While I agree with Stormcrow's long answer, as a fellow "shellfish" allergic person, I'd like to help you simplify this a bit.
You do have to know a bit more about just what you are allergic to. For me, when I was told I was allergic to "shellfish," the allergist meant crustaceans (shrimp, crab, lobster). I can and do eat mollusks (clams, scallops, oysters). Though, like Stormcrow implied, I later found I could eat our local California spiny lobsters no problem if freshly caught, which we do on our sailing trips, so it the diagnosis isn't that cut and dried. Haven't bothered to find an allergist to help me nail down the specific allergen because it doesn't bother me to avoid those foods. I do have to be careful of farmed fish such as trout that have been fed shrimp shells to turn their flesh pink, as I get a mild reaction from that.
Oysters are a mollusk. Mollusk shells are not "alive" in the way, say, a turtle's or a shrimp's shell is, even when the animal is alive. The shell is mostly calcium carbonate, a non-living mineral laid down by the animal's living mantle.

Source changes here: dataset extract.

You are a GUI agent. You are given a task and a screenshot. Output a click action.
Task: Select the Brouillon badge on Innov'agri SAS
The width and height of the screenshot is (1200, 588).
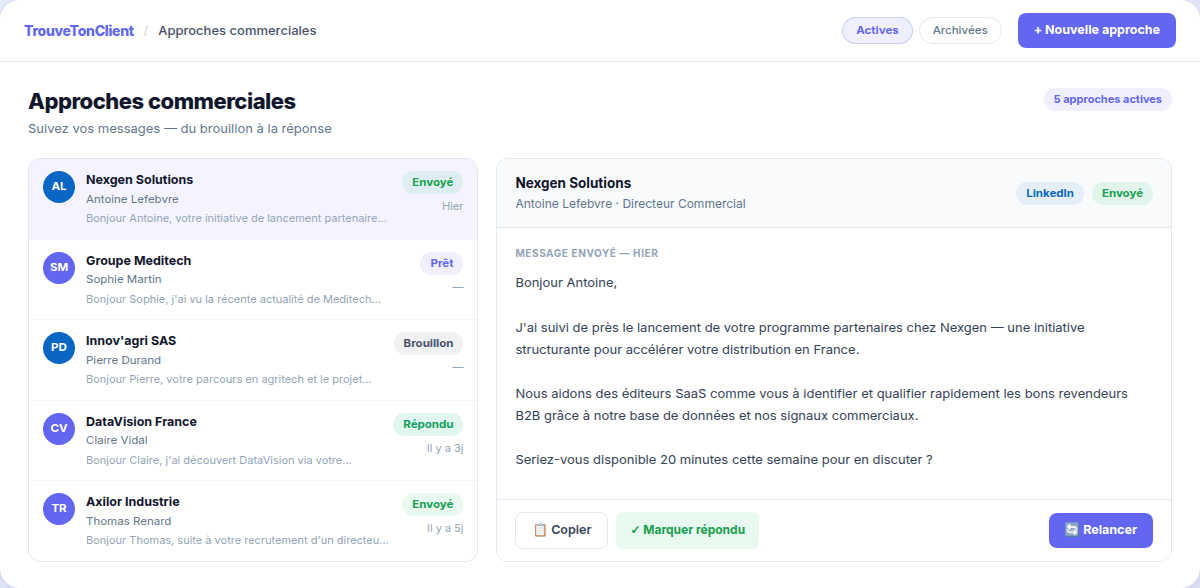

A living oyster's shell would be about 98% calcium carbonate and about 2% protein (the only potential allergen). By the time it is dried and processed for chickens, I don't know what the percentage would be or even if any protein would survive at all. Calcium carbonate derived from shells is often included in vitamins and foods, and the FDA does not require that it be labeled as "derived from shellfish" and hence a potential allergen. But the time it has gone through your chicken's digestive system, it would be even less likely to cause problems than when consumed directly.
In short, judging by the FDA I think you are good, unless you are violently allergic to the mere whiff of oysters.